The word in question is used in an article about the rapid measures being taken around the world to start using body scanners in all airports, thanks to a terrorist attempt on Christmas.  



> De veiligheidsreflex heeft vaak een olievlekwerking.  --nrc.nl


I did find a thread somewhere...yes, on PR0-Z, where someone translated olievlekeffect as "snowball effect", so I'm wondering if it's a similar term.  Thanks.


----------



## Frank06

Hi


la jeremiada de Jeremías said:


> A very happy new year to all wordreferencers on the Dutch forums!


Bedankt! Voor jou* ook een prettig 2010.
(*Bedankt Joannes)



> I did find a thread somewhere...yes, on PR0-Z, where someone translated olievlekeffect as "snowball effect", so I'm wondering if it's a similar term. Thanks.


I must admit that it's the first time I came across this word. 
My *guess* would be something that spreads very quickly and that, in the process of spreading, has an increasing effect (for good or for bad).
The process of spreading is less violent (less sudden) than a snowball, but that the effects are at least as big and encompassing.

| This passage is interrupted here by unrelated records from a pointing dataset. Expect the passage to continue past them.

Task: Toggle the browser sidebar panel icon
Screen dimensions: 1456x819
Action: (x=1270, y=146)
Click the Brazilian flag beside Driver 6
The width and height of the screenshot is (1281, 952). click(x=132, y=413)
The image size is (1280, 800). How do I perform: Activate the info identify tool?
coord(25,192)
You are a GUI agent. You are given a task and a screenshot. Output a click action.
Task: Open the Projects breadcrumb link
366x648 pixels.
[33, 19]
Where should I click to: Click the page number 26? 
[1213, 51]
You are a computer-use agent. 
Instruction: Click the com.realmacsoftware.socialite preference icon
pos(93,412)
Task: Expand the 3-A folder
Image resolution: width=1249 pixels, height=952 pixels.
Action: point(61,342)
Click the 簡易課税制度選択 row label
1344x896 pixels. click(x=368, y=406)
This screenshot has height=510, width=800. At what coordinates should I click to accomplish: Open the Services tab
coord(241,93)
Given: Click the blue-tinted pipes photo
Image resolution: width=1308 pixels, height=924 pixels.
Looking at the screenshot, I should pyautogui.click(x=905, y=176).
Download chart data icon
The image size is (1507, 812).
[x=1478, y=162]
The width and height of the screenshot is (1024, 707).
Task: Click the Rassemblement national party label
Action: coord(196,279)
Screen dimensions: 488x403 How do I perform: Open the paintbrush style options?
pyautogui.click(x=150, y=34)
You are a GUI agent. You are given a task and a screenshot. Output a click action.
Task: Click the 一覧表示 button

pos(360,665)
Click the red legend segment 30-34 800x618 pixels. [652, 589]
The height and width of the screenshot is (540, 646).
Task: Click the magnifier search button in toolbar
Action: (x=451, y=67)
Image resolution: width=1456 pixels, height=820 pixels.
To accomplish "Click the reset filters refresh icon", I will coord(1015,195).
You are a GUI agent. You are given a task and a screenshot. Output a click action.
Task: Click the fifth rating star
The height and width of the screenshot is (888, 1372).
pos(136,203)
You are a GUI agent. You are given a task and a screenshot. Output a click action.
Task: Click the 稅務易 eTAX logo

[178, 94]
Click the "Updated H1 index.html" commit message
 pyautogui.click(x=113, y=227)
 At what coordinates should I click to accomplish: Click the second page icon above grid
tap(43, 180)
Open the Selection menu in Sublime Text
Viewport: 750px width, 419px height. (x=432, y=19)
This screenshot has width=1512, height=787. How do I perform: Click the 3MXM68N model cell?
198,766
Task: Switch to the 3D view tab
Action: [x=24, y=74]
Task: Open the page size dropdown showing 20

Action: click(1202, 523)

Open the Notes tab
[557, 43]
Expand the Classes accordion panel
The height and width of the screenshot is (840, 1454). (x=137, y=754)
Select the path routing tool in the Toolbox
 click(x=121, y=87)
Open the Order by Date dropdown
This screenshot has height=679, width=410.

While searching information about this word, I noticed that it seems to be used more often in the Netherlands and that Belgian websites (still?) use _zogenaamd_ (so-called) or *"*olievlekwerking*"*, both indicating that the author supposes that the word is not (yet) commonly understood or used in Flanders. QED in case I am completely wrong about my above explanation .

Groetjes,

Frank


----------



## Suehil

A very Happy New Year to you, too 

Think of the way oil spreads when it spills onto water - in no time at all it covers a very wide area indeed.  That is the 'olievlekwerking'.  

'Snowball effect' means it gets bigger in volume, 'olievlekwerking' means it spreads fast.  I would tend to think in terms of 'spreads like the plague' if I had to translate it, though there may be better ideas out there somewhere.


----------



## jacquesvd

Suehil said:


> A very Happy New Year to you, too
> 
> Think of the way oil spreads when it spills onto water - in no time at all it covers a very wide area indeed. That is the 'olievlekwerking'.
> 
> 'Snowball effect' means it gets bigger in volume, 'olievlekwerking' means it spreads fast. I would tend to think in terms of 'spreads like the plague' if I had to translate it, though there may be better ideas out there somewhere.


 
Olievlekwerking is a relatively new term that indeed means that something spreads very fast (it doesn't say anything about the volume). One can say that something that has 'olievlekwerking' 'zich als een lopend vuurtje verspreidt'. This latter expression also means 'to spread fast'


----------



## la jeremiada de Jeremías

Frank, Suehil and Jacques,

Thanks to all three of you.  I should have been thinking more literally...

Suehil, I like the idea of "spread like the plague" or "like wildfire".  

Jacques, I suppose the actual expression (and title of the thread) should have been _*hebben een olievlekwerking*_ or something like that.  You pointing out that it goes together with "has" was very helpful.

Cheers.


----------



## Timidinho

Hi,

Then it should've been *een olievlekwerking hebben*. 
This actually comes from the expression _*werking hebben (op)*_; compare _*invloed hebben (op)*_ or _*effect hebben (op)*_. Depending on the context, they (can) all three mean the same. An object is preceded by _*op*_. But usually one doesn't say *olievlekwerking** hebben op *or* sneeuwbaleffect hebben op*, to me that sounds strange.

Examples (Google headlines):
_Cacao heeft een gunstige werking op de hersenen.
Chopin had grote invloed op Antilliaanse muziek.
Milieuvervuiling heeft schadelijk effect op ongeboren baby's.

_Happy New Year,
Timidinho


----------



## Joannes

Gelukkig nieuwjaar allemaal!



Frank06 said:


> Bedankt! Voor jouw ook een prettig 2010.


Voor zijn wat, Frank? 




Frank06 said:


> While searching information about this word, I noticed that it seems to be used more often in the Netherlands and that Belgian websites (still?) use _zogenaamd_ (so-called) or *"*olievlekwerking*"*, both indicating that the author supposes that the word is not (yet) commonly understood or used in Flanders. QED in case I am completely wrong about my above explanation .


In Belgium I have only heard the oil stain metaphor used for Brussels and the expansion of its francophone territory within Dutch speaking Flanders (i.e. quite literally geographically spreading). It's a term that has been around for a while and since it's language politics I'm surprised no one has mentioned it.

It has a pejorative connotation and that's why, personally, I think Belgian (Flemish) media sometimes adopt the term too easily from the politicians. -- I don't think you would see this metaphor for the spreading of a good thing. I take it the safety measures in your article are considered to be going too far, too rapidly?


----------